• **EXTRACTED ENTRIES**
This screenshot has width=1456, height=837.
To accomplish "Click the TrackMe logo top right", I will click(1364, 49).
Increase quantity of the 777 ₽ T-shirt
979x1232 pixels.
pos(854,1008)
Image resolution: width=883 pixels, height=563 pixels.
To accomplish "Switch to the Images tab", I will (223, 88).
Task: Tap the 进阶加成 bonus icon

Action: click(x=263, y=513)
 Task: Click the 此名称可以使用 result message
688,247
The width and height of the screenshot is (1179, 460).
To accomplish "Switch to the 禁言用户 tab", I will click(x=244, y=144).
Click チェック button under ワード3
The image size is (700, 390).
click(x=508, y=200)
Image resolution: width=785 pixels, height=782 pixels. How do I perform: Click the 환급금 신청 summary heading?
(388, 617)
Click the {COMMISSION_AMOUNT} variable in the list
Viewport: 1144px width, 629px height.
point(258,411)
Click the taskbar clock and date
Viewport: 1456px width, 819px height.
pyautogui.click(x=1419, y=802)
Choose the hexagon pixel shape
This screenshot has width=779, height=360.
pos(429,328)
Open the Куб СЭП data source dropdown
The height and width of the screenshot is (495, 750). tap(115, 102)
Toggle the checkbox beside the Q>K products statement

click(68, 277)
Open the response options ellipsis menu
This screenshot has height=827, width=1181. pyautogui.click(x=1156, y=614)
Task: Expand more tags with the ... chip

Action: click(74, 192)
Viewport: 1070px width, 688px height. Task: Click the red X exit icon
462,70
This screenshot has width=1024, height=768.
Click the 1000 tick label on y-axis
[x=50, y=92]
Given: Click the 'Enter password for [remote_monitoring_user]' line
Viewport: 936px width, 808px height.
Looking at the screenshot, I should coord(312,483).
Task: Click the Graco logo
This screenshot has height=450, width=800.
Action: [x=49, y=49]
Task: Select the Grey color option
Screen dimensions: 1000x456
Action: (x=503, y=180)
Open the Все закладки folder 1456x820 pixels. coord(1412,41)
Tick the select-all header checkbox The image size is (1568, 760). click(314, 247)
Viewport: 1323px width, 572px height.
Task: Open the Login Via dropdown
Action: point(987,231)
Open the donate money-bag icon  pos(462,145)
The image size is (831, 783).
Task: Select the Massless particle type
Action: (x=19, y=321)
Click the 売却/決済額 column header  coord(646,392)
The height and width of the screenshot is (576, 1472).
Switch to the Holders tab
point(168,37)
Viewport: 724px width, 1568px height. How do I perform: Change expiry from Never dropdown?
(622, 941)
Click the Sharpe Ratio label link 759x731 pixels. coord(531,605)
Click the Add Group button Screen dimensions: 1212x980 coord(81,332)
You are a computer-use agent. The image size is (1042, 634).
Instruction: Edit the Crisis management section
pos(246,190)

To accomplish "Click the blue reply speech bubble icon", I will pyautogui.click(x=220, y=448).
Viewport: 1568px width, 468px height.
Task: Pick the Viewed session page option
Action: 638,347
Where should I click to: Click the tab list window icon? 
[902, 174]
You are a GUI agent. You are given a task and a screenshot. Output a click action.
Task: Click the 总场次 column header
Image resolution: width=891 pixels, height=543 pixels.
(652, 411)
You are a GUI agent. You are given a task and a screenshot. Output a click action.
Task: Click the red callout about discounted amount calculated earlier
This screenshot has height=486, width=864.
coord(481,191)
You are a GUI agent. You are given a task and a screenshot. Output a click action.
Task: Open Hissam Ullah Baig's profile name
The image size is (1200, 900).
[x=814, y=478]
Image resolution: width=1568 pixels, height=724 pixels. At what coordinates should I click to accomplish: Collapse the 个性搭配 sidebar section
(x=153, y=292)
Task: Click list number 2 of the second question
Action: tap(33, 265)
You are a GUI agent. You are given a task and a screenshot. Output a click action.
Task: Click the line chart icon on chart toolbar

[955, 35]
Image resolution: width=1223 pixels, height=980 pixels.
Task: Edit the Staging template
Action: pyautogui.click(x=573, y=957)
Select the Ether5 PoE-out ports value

• **EXERCISE**
Please print every one of the records above again, line for line and unchanged.

• **EXERCISE OUTPUT**
This screenshot has width=1456, height=837.
To accomplish "Click the TrackMe logo top right", I will click(1364, 49).
Increase quantity of the 777 ₽ T-shirt
979x1232 pixels.
pos(854,1008)
Image resolution: width=883 pixels, height=563 pixels.
To accomplish "Switch to the Images tab", I will (223, 88).
Task: Tap the 进阶加成 bonus icon

Action: click(x=263, y=513)
 Task: Click the 此名称可以使用 result message
688,247
The width and height of the screenshot is (1179, 460).
To accomplish "Switch to the 禁言用户 tab", I will click(x=244, y=144).
Click チェック button under ワード3
The image size is (700, 390).
click(x=508, y=200)
Image resolution: width=785 pixels, height=782 pixels. How do I perform: Click the 환급금 신청 summary heading?
(388, 617)
Click the {COMMISSION_AMOUNT} variable in the list
Viewport: 1144px width, 629px height.
point(258,411)
Click the taskbar clock and date
Viewport: 1456px width, 819px height.
pyautogui.click(x=1419, y=802)
Choose the hexagon pixel shape
This screenshot has width=779, height=360.
pos(429,328)
Open the Куб СЭП data source dropdown
The height and width of the screenshot is (495, 750). tap(115, 102)
Toggle the checkbox beside the Q>K products statement

click(68, 277)
Open the response options ellipsis menu
This screenshot has height=827, width=1181. pyautogui.click(x=1156, y=614)
Task: Expand more tags with the ... chip

Action: click(74, 192)
Viewport: 1070px width, 688px height. Task: Click the red X exit icon
462,70
This screenshot has width=1024, height=768.
Click the 1000 tick label on y-axis
[x=50, y=92]
Given: Click the 'Enter password for [remote_monitoring_user]' line
Viewport: 936px width, 808px height.
Looking at the screenshot, I should coord(312,483).
Task: Click the Graco logo
This screenshot has height=450, width=800.
Action: [x=49, y=49]
Task: Select the Grey color option
Screen dimensions: 1000x456
Action: (x=503, y=180)
Open the Все закладки folder 1456x820 pixels. coord(1412,41)
Tick the select-all header checkbox The image size is (1568, 760). click(314, 247)
Viewport: 1323px width, 572px height.
Task: Open the Login Via dropdown
Action: point(987,231)
Open the donate money-bag icon  pos(462,145)
The image size is (831, 783).
Task: Select the Massless particle type
Action: (x=19, y=321)
Click the 売却/決済額 column header  coord(646,392)
The height and width of the screenshot is (576, 1472).
Switch to the Holders tab
point(168,37)
Viewport: 724px width, 1568px height. How do I perform: Change expiry from Never dropdown?
(622, 941)
Click the Sharpe Ratio label link 759x731 pixels. coord(531,605)
Click the Add Group button Screen dimensions: 1212x980 coord(81,332)
You are a computer-use agent. The image size is (1042, 634).
Instruction: Edit the Crisis management section
pos(246,190)

To accomplish "Click the blue reply speech bubble icon", I will pyautogui.click(x=220, y=448).
Viewport: 1568px width, 468px height.
Task: Pick the Viewed session page option
Action: 638,347
Where should I click to: Click the tab list window icon? 
[902, 174]
You are a GUI agent. You are given a task and a screenshot. Output a click action.
Task: Click the 总场次 column header
Image resolution: width=891 pixels, height=543 pixels.
(652, 411)
You are a GUI agent. You are given a task and a screenshot. Output a click action.
Task: Click the red callout about discounted amount calculated earlier
This screenshot has height=486, width=864.
coord(481,191)
You are a GUI agent. You are given a task and a screenshot. Output a click action.
Task: Open Hissam Ullah Baig's profile name
The image size is (1200, 900).
[x=814, y=478]
Image resolution: width=1568 pixels, height=724 pixels. At what coordinates should I click to accomplish: Collapse the 个性搭配 sidebar section
(x=153, y=292)
Task: Click list number 2 of the second question
Action: tap(33, 265)
You are a GUI agent. You are given a task and a screenshot. Output a click action.
Task: Click the line chart icon on chart toolbar

[955, 35]
Image resolution: width=1223 pixels, height=980 pixels.
Task: Edit the Staging template
Action: pyautogui.click(x=573, y=957)
Select the Ether5 PoE-out ports value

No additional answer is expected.